Within forty months or from January 1995 to September 1998, the price of diesel per barrel had increased 23 times and decreased 17 times. It may seem to prove that the oil deregulation policy was good because it increases and decreases the price of diesel and it means a competition was present among the oil business players. But NO! When there was no oil deregulation and the state still owns the petroleum corporation – the PNOC (Philippine National Oil Company) and there was still the Energy Regulatory Board of the state the pump price of the diesel did not go as high as it was P699.40 per barrel in September 1997 compared to P414.90 in January of 1995 because then the PNOC can neutralize the prices of oil and to compete with that of the other private corporations who can be regulated by the government. I mentioned this prices of oil or the diesel because in the Philippine economy it has become the basis of the prices of the basic commodities including that of the transportation costs of the common Filipinos who used the public utility jeepneys and buses for daily transport. And they, we, are the ones who suffered the most in this neoliberal policy imposed through and by the GATT-WTO, led and manipulated by the Imperialist U.S.A.

But we failed to listen to the prophets at that time in 1994 when the congress of the Philippines was in the process and in the debates about it – we rejected our own prophets so that the interventionist economic neoliberal policy was approved, adopted and implemented in our country that caused the impoverishment of our people and bring us deep into poverty. At that time, when we just listened to the Lord through our prophets – the bishops, clergy and lay who saw the doom and destruction and poverty that those neoliberal policies would bring we should have also helped them in denouncing all of those evils of the society and we will be added to their numbers and become multipliers in sending the message to many people and might make people act against it and even influence our lawmakers to vote that policy down for the sake of the majority of the Filipinos.
Today, we are called not only to listen but to be prophets ourselves and to perform a “prophetic” role in your own country as we also do it in our own country – Philippines but no longer for our own and yours but for the whole world as we are now connected globally. But what does that mean? In both the Old Testament and New Testament, prophets were charged by God to deliver important messages to their contemporaries. They served as God’s conscience to those they were sent to.
In addition to speaking their messages, these prophets often demonstrated them to the culture in which they lived.
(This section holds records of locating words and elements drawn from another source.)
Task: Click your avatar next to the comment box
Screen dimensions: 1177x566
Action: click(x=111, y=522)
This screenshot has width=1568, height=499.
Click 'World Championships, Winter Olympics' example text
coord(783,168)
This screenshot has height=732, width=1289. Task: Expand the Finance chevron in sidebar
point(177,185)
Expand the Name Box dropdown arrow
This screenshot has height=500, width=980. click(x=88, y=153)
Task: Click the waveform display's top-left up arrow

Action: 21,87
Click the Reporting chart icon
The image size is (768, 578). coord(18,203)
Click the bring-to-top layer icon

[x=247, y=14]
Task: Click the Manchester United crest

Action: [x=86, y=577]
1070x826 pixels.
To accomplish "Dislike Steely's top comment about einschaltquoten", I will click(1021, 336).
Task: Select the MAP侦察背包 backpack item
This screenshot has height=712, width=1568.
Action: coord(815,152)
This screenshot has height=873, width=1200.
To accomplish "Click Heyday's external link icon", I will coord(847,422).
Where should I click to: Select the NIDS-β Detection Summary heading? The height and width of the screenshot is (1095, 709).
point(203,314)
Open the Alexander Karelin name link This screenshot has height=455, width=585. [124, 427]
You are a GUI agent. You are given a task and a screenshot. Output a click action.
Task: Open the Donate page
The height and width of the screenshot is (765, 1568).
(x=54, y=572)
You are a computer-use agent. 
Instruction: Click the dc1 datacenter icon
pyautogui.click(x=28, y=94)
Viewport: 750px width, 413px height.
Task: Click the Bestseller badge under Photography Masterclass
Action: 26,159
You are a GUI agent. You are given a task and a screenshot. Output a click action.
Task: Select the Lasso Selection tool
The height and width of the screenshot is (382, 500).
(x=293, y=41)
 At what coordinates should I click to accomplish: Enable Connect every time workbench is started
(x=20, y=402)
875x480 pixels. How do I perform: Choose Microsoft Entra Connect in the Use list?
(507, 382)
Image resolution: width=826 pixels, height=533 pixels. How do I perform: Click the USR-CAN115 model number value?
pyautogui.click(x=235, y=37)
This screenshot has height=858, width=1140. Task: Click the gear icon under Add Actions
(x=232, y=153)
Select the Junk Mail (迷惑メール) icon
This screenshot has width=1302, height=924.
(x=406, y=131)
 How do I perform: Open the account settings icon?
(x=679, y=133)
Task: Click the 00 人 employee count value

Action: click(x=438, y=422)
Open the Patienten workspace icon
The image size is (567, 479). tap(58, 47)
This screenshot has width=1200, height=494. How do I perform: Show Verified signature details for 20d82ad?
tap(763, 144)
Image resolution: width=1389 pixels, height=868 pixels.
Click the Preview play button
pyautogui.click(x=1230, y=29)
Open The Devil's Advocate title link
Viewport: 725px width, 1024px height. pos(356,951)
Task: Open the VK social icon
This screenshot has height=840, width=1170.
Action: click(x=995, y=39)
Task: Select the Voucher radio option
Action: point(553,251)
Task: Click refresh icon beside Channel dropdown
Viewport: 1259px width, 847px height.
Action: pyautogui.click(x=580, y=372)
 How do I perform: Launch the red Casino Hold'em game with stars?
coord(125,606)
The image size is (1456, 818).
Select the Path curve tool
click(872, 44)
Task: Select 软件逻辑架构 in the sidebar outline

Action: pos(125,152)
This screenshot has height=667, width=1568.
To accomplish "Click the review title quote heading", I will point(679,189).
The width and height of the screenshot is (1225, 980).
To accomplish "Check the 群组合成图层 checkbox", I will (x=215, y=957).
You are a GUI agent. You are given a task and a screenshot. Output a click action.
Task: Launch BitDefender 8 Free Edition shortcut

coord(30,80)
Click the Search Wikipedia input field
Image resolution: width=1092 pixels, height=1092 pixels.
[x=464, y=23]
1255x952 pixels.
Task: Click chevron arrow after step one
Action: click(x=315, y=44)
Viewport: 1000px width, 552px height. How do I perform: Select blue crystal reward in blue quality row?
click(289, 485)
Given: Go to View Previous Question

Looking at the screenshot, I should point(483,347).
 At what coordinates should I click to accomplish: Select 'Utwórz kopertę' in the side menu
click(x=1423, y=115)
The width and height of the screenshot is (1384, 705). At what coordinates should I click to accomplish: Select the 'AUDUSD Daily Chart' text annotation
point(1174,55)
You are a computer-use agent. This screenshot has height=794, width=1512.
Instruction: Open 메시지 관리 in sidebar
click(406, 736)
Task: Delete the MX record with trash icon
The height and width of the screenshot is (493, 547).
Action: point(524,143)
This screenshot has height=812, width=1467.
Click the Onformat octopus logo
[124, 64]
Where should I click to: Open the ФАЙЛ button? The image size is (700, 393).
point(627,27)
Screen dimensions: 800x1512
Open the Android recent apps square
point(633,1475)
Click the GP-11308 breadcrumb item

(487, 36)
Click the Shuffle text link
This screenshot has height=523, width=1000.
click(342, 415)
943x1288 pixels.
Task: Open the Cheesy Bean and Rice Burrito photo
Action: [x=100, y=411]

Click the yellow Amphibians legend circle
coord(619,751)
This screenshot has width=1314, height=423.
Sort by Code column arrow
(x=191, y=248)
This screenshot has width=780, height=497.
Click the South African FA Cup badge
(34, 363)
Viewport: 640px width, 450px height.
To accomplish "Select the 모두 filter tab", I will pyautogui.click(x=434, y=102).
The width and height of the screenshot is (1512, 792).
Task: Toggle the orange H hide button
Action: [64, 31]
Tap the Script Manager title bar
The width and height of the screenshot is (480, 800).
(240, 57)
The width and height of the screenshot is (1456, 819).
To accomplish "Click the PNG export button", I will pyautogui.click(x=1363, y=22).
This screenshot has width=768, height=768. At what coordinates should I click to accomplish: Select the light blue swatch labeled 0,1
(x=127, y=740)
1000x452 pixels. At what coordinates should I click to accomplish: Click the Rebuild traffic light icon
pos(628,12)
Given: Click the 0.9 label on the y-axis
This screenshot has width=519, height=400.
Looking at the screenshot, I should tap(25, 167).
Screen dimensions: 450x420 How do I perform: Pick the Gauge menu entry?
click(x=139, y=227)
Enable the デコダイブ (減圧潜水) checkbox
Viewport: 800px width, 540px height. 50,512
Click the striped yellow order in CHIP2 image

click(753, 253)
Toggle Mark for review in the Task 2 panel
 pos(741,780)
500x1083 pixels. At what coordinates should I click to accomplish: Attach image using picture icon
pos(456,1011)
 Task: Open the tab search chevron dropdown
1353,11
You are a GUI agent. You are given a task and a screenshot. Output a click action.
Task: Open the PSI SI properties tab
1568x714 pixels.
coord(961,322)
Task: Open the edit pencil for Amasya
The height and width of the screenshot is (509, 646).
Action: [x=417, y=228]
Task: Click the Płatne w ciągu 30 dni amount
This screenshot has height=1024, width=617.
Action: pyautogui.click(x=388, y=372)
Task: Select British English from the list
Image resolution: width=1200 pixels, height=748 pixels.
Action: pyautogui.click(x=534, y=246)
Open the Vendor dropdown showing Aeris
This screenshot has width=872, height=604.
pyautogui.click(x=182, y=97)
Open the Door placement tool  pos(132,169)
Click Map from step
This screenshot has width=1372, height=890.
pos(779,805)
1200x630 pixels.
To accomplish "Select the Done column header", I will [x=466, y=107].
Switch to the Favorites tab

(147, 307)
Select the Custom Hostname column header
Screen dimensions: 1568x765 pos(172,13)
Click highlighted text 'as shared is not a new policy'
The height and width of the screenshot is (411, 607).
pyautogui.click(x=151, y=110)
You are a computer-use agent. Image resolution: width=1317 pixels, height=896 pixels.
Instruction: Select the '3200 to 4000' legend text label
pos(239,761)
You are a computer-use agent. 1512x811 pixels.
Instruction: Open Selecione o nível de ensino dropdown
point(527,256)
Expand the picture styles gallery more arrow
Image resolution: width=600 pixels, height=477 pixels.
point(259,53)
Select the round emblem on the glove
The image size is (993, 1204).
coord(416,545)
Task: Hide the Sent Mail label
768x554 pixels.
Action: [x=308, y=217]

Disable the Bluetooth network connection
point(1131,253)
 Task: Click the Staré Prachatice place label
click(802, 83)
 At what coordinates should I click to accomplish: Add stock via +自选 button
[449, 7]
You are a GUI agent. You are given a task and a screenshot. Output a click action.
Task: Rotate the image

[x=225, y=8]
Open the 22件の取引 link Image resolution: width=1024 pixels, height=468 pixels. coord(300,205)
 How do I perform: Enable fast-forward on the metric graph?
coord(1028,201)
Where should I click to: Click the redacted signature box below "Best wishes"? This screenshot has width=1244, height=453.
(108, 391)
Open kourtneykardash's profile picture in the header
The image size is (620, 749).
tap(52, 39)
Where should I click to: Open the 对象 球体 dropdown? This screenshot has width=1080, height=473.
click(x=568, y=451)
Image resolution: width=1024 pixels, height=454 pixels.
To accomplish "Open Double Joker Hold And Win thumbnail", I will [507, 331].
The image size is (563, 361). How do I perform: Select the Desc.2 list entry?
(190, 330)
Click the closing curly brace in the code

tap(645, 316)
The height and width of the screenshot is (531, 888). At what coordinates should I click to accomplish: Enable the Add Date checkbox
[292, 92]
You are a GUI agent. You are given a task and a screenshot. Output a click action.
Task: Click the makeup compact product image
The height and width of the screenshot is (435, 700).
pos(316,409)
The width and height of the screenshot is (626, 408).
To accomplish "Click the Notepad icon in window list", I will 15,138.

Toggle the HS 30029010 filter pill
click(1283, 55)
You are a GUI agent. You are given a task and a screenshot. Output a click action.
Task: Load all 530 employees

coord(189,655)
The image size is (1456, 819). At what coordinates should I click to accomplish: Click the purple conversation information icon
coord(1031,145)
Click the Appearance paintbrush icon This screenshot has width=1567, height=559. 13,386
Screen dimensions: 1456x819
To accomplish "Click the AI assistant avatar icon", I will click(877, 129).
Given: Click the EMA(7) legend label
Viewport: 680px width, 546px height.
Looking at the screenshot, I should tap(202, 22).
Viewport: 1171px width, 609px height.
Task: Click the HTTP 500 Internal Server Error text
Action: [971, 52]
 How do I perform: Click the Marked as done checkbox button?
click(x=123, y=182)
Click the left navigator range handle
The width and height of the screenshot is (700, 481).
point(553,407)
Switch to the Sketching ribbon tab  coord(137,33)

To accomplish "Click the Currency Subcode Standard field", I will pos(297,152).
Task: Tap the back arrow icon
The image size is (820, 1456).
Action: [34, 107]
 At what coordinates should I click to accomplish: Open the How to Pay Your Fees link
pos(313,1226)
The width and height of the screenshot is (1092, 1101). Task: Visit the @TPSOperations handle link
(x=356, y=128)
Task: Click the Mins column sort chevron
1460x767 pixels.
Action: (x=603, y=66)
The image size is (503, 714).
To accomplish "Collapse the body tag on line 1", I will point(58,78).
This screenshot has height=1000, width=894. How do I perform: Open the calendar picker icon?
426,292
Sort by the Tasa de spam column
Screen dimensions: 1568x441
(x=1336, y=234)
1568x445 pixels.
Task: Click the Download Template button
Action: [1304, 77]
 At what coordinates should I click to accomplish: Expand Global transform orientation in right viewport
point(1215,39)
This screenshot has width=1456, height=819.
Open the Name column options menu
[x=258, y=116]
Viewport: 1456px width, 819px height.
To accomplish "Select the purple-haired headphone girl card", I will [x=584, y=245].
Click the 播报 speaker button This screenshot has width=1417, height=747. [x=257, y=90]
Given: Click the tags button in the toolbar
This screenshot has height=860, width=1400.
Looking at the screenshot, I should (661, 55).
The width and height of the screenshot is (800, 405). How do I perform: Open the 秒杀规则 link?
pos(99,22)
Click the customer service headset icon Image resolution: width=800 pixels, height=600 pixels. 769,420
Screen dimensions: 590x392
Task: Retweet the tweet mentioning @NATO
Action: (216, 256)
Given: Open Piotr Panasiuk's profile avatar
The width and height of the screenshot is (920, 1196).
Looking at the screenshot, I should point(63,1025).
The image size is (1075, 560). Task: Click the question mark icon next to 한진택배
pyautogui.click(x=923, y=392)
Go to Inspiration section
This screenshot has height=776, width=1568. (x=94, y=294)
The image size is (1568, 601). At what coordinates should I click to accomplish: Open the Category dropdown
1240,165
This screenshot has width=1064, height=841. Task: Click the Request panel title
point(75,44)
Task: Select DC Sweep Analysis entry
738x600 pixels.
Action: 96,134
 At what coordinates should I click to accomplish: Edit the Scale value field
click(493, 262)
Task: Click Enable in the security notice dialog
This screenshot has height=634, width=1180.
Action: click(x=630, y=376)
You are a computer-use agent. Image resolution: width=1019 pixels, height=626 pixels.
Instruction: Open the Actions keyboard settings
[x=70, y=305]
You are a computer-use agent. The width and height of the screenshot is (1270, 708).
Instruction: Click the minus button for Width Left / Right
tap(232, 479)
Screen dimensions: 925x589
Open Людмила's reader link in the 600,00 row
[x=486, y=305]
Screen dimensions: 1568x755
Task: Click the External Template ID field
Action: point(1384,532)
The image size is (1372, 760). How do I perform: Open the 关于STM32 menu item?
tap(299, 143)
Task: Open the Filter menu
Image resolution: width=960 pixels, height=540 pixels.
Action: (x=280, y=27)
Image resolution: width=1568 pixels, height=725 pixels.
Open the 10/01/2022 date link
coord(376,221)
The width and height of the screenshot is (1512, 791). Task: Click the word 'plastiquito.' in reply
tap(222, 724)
They were like walking, talking billboards placed at key intersections in their nation to relay God’s messages. In our modern times, we can actually hold the placards, streamers and billboards like what they did it in 1994, which I mentioned earlier. And it would be best if we can do it with other people, with other denominations, with other faiths or even with those who are not believers but are victims or who are like-minded with us to make our prophetic voice be heard by the powers that be.

Of course it will not always be a comfortable thing to do. Isaiah went around naked. John the Baptist wore the most unusual clothes, he was beheaded. In the Philippines we are red-tagged or branded as rebels and to belong to the guerillas who were fighting against the government only because we criticize the leaders of the land and even criticize the policies of the land. Like John the Baptist, some of the church leaders are killed. But that was what happened to Jesus too. But we just cannot sit by idly and watch the nation, the world and our people roll over a cliff. We must cry out as prophets and give warning to the world and especially to those who are in power as Jesus and the prophets of the old did.
Remember the words of Jesus, “Whoever listens to you listens to me, and whoever rejects you rejects me, and whoever rejects me rejects the one who sent me.” (10:16) May the good Lord bless us listening ears, discerning minds and with speaking mouths so that we can do our prophetic ministry to the world today. Amen.